» What is needed
Each line that includes the word "cookies" should be copied from the records.

» Source material
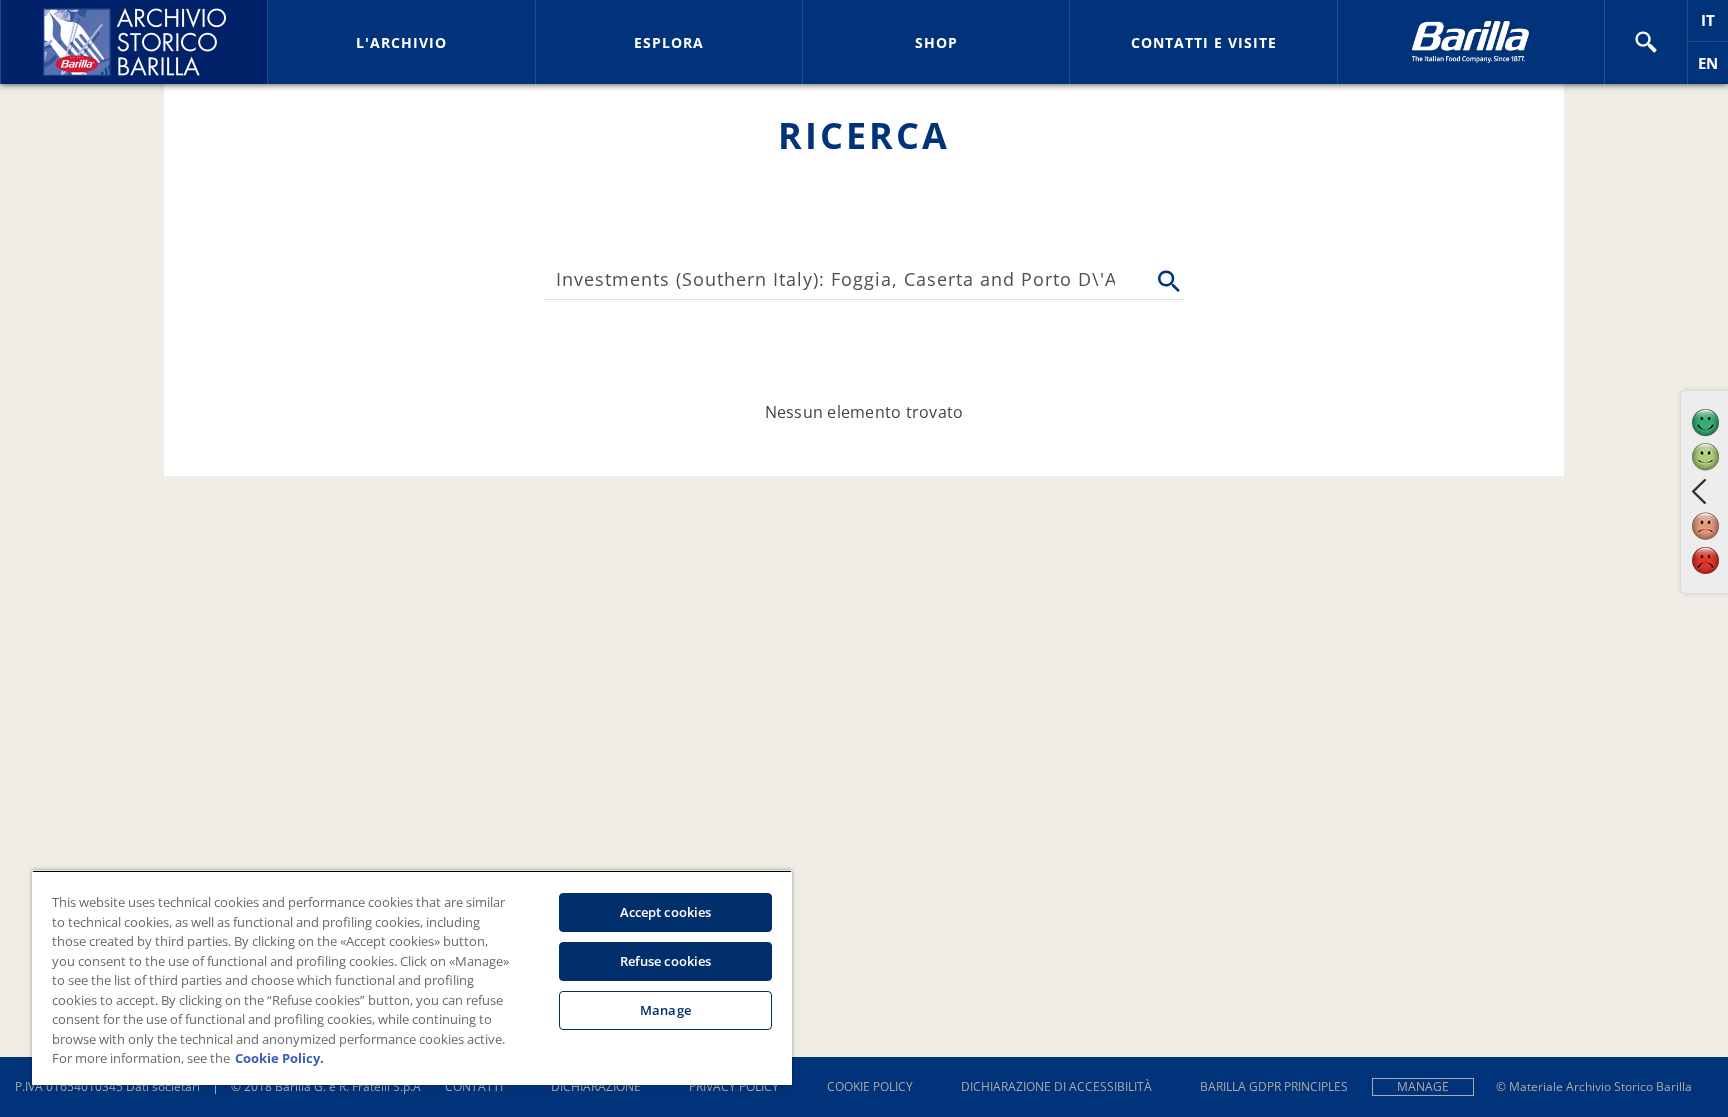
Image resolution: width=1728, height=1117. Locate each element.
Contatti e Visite (1204, 42)
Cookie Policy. (279, 1058)
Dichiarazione (596, 1086)
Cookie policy (870, 1086)
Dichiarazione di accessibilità (1056, 1086)
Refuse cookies (666, 961)
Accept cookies (666, 912)
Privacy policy (734, 1086)
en (1713, 68)
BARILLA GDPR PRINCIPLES (1274, 1086)
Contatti (474, 1086)
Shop (936, 42)
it (1714, 25)
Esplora (669, 42)
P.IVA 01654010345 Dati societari (107, 1086)
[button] (1646, 42)
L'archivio (401, 42)
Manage (1423, 1086)
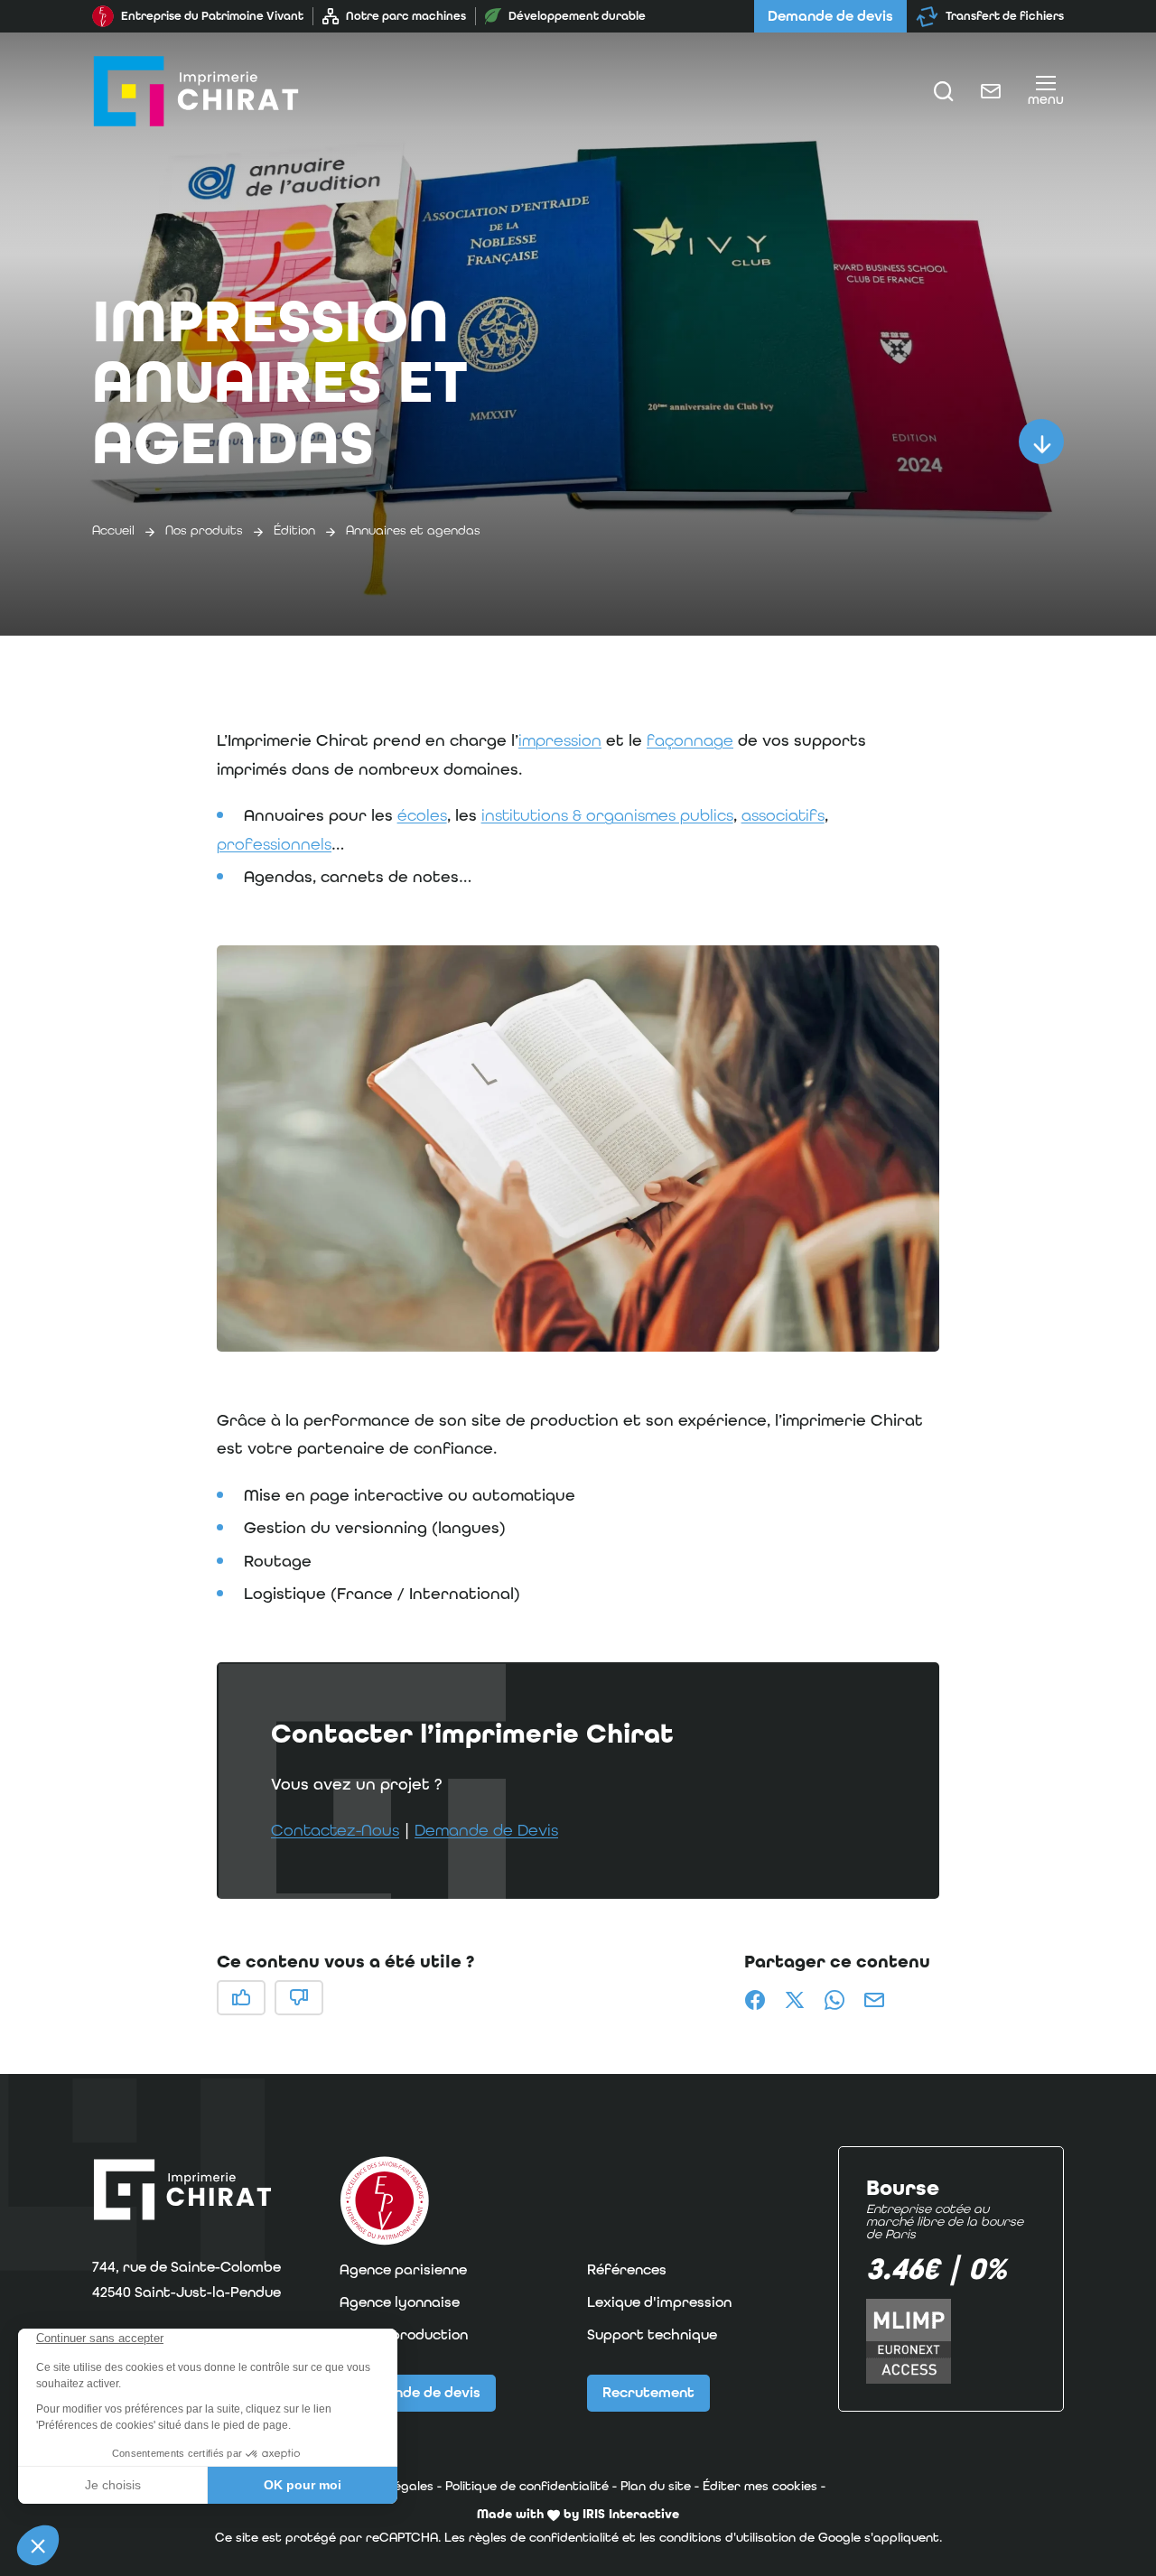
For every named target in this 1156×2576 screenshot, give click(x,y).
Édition (294, 530)
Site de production (404, 2334)
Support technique (652, 2334)
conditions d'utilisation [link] (727, 2537)
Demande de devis (830, 15)
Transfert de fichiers (1005, 16)
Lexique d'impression (659, 2302)
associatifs (783, 814)
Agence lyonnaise (400, 2302)
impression (559, 739)
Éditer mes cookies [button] (760, 2485)
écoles (422, 814)
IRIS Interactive (631, 2514)
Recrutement (648, 2392)
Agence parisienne (403, 2269)
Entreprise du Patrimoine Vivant (212, 16)
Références (627, 2269)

» Reply
Refuse cookies (666, 961)
Accept cookies (666, 912)
Éditer mes cookies [button] (760, 2485)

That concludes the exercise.